I glanced around the room at the people assembled, feeling hopeful and optimistic that they would feel exactly the same. They were not regulars at the juice bar, but they were not panhandlers either. It was a room full of working-class citizens, much like those I’d grown up with in Sunnyside. I took some
comfort in that. They were basically just like me, I supposed. They put in their days, drew their pay and raised their children. My mother might have called them clean and well-mended. The men were in shirtsleeves. The women were wearing discount. They were mostly white, but people of color made up a third of the numbers.

These folks, according to Ann Rhoder Hines, were the salt of the earth, rock of the community, the foundation of American society. They deserved to live their lives and raise their children in a single-family, three-bedroom, one-bath that they could call their own.

I suddenly saw with great clarity what an opportunity for doing good this was. I should give up selling real estate to the people in my neighborhood and see that each and every person in this room, and all their friends and neighbors, had their own little pieces of the American dream.

When Ann finished speaking, there was a spattering of applause. I clapped louder than anyone, rising to my feet. I was so excited. I was amazed that I had avoided these seminars for so many years. I couldn’t wait to be a helping hand to the downtrodden in this honorable undertaking.

I sat eager and anxious at the table Ann had assigned to me, ready to sort through intake papers, tax records and qualifying sheets to determine lending possibilities.

To my dismay, most of the people who sat down at my table were very hard to help.

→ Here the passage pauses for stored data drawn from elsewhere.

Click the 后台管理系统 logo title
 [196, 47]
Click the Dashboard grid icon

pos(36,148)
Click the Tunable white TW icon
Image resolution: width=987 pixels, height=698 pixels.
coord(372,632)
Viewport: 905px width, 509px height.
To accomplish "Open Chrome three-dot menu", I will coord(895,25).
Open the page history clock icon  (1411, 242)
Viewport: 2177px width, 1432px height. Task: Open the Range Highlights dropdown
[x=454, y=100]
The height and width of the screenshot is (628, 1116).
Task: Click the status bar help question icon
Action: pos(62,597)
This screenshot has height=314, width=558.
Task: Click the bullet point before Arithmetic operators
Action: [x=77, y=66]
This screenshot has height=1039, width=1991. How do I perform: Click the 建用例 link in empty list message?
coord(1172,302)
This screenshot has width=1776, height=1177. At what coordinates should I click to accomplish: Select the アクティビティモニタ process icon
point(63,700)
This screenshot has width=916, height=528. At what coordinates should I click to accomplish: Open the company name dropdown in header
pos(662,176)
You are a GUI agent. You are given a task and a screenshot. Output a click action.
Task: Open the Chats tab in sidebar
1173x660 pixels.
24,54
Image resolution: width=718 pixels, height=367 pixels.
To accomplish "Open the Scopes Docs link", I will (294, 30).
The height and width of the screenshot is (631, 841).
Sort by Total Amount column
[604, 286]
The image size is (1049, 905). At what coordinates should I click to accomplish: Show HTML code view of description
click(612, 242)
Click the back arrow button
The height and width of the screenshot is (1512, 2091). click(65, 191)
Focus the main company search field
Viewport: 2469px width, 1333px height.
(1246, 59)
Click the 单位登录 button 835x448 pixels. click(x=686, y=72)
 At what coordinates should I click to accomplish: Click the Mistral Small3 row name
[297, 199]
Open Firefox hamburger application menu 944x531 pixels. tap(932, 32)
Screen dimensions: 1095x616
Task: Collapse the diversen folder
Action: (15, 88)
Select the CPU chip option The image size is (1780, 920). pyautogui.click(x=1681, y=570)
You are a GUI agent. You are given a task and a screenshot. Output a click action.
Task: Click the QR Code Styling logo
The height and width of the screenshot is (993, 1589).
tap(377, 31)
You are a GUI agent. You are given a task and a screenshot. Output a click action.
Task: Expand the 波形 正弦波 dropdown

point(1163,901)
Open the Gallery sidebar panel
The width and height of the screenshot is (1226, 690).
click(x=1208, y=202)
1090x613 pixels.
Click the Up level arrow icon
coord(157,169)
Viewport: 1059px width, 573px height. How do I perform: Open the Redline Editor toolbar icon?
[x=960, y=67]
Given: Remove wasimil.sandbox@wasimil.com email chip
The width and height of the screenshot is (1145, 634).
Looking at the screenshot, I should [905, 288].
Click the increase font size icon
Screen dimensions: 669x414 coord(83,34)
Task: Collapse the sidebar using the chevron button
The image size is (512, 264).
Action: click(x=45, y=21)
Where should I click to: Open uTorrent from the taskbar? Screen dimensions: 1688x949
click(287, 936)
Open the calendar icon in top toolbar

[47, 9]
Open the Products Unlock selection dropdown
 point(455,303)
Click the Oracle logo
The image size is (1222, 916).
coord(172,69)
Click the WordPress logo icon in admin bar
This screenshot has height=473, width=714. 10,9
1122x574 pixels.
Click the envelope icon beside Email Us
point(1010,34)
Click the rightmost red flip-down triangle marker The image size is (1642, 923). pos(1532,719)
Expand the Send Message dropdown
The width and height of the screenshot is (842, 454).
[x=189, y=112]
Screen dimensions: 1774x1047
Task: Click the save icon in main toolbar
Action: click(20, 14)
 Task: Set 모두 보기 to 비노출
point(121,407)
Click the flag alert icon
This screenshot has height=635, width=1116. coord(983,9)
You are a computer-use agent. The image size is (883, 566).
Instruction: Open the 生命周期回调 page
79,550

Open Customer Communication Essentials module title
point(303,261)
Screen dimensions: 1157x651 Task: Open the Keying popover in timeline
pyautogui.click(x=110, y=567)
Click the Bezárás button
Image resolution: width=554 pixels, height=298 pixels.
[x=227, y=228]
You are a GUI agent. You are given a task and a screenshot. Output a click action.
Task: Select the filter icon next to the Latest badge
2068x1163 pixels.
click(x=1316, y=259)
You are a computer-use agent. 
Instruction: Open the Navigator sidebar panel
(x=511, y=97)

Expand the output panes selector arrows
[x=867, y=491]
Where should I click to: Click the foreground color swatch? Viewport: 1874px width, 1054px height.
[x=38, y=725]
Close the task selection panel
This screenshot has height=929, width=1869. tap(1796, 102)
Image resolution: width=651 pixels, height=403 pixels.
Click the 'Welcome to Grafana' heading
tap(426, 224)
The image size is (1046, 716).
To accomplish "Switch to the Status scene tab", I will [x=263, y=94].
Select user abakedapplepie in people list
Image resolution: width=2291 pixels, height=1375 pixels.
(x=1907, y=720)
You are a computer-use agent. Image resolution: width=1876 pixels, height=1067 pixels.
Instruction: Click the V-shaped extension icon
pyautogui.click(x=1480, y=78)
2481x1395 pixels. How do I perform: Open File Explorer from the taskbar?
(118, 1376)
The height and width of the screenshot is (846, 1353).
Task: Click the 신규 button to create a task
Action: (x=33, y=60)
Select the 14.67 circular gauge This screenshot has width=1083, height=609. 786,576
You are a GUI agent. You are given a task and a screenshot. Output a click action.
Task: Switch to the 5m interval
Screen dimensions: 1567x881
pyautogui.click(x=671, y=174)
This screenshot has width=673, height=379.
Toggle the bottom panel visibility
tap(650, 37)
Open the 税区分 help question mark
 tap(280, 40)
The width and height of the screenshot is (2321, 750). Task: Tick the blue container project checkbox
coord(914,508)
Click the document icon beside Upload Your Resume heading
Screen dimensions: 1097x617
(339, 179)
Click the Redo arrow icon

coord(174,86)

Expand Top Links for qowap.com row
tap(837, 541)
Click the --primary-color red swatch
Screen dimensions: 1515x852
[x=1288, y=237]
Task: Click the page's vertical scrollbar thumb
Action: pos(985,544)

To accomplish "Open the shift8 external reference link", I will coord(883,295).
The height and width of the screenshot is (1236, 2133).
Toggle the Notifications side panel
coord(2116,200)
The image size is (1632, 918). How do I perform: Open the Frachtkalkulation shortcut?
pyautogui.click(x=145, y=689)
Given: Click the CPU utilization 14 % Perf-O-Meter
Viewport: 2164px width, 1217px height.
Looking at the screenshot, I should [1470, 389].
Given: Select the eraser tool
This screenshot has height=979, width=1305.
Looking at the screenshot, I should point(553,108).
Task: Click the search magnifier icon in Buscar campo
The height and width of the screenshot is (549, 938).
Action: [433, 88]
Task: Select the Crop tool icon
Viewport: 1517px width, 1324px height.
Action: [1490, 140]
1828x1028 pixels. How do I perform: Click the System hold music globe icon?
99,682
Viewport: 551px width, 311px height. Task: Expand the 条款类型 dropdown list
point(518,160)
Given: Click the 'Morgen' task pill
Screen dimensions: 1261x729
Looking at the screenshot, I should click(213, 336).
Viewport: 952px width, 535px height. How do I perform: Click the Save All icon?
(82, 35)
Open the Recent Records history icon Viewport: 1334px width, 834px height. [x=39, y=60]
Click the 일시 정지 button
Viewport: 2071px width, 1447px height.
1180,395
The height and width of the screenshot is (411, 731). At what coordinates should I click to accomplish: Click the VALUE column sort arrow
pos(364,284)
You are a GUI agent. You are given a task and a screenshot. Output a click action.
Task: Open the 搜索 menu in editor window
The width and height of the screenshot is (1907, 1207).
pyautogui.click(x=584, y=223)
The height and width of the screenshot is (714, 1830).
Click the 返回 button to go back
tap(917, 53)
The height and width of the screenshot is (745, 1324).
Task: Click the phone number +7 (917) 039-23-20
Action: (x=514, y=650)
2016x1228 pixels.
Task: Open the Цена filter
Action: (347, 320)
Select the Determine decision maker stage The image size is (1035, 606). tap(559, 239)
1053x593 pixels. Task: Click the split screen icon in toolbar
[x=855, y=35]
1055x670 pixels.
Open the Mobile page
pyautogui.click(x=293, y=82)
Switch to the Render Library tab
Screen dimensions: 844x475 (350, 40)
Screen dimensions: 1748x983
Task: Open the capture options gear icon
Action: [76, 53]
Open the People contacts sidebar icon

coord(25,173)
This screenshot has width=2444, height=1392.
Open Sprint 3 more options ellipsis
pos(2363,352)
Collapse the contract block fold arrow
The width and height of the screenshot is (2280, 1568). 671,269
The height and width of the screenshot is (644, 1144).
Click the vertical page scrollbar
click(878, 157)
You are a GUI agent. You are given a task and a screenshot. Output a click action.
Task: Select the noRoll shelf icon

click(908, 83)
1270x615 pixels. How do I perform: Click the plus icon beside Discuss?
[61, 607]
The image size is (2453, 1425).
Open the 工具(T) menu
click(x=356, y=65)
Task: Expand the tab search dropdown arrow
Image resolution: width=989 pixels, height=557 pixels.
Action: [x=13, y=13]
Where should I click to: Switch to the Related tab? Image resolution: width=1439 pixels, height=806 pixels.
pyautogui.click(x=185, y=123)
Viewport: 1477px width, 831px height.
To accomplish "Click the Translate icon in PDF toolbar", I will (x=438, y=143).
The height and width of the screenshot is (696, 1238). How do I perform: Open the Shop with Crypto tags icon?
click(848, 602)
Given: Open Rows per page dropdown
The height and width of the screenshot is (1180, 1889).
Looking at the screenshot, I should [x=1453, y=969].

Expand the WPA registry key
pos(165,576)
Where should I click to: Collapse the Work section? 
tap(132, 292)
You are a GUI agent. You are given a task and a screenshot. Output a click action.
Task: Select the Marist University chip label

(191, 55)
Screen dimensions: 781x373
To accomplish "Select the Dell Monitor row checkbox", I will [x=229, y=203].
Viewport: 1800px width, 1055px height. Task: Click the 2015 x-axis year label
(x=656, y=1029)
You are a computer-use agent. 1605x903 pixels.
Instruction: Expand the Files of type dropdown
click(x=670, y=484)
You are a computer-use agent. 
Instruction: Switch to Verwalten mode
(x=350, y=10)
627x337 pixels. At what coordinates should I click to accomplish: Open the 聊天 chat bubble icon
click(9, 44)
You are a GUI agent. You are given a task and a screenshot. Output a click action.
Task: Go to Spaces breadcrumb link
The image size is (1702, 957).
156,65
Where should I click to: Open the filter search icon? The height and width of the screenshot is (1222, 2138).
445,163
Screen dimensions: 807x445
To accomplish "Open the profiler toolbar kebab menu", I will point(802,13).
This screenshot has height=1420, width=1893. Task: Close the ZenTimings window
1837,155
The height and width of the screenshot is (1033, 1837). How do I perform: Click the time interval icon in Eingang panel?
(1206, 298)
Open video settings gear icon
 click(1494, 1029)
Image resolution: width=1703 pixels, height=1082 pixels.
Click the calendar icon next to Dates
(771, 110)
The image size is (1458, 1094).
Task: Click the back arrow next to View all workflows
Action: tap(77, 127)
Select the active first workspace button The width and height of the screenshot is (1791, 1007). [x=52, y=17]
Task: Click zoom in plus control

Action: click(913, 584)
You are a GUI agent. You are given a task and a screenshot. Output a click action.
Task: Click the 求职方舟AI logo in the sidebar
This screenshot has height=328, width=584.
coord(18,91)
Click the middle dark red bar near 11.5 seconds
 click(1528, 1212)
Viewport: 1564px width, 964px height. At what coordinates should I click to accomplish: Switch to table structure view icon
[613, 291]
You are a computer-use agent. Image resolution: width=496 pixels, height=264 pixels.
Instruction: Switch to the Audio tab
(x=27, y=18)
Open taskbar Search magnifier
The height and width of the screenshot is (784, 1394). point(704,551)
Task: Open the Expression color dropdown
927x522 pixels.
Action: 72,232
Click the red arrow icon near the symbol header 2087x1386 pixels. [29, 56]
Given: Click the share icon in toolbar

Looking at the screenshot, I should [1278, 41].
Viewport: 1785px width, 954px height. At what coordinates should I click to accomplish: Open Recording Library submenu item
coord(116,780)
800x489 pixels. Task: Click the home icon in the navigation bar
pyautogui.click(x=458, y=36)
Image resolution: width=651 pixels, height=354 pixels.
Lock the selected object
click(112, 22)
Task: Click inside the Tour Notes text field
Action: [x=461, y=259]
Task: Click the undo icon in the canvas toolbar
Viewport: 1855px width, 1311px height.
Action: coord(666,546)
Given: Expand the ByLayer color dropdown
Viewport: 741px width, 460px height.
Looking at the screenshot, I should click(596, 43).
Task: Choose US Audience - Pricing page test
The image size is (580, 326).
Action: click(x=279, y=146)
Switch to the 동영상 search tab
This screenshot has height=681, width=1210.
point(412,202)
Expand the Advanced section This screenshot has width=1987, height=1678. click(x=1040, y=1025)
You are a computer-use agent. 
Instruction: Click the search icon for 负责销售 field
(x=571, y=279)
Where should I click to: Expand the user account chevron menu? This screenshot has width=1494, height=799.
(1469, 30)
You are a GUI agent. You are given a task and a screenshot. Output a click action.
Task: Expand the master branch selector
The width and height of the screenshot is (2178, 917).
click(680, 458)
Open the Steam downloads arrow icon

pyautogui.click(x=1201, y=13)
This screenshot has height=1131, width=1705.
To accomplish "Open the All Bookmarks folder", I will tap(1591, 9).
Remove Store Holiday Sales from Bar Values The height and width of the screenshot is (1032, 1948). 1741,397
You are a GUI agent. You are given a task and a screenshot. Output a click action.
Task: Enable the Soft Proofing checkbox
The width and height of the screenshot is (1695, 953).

A very attractive thirty-four-year-old single mother certainly looked the part of the deserving home owner. But she’d had eleven different jobs in the last five years. She was twice divorced and had credit problems under three different names. Armed with a brand-new MasterCard, her plan was to get a big cash advance to use as a down payment.

An even more problematic situation was the four able-bodied adults, none of whom were related to each other by blood or marriage. Their thinking was that it would be cheaper to pool their rent money and buy a house in common. The legal complexities of such an arrangement had not even occurred to them.

Over and over I told people that they needed to get jobs or get out of debt or accumulate some savings. Sometimes I had to suggest they do all three!

Most listened to what I said, took an information packet and left, disappointed. I was beginning to lose heart.

Finally, Mr. and Mrs. Guerra and Mr. Guerra’s mother took seats at my table. I greeted them with as much warmth and enthusiasm as any potential client I’d ever dealt with. In truth, it was probably more. I often kept myself at an intensely polite but cool distance that gave me a psychological advantage, an advantage much needed in selling. Giving, I realized, didn’t require any such power.

“Good morning, I’m so glad to meet you,” I told them.

Mr. Guerra was short and stocky, in his mid-forties, with a full head of black hair, just beginning to gray around the edges of his face. Both he and his mother bore the distinctive semblance of locally indigenous people. The wife was more European in both facial features and manner. It was she who handed me their papers.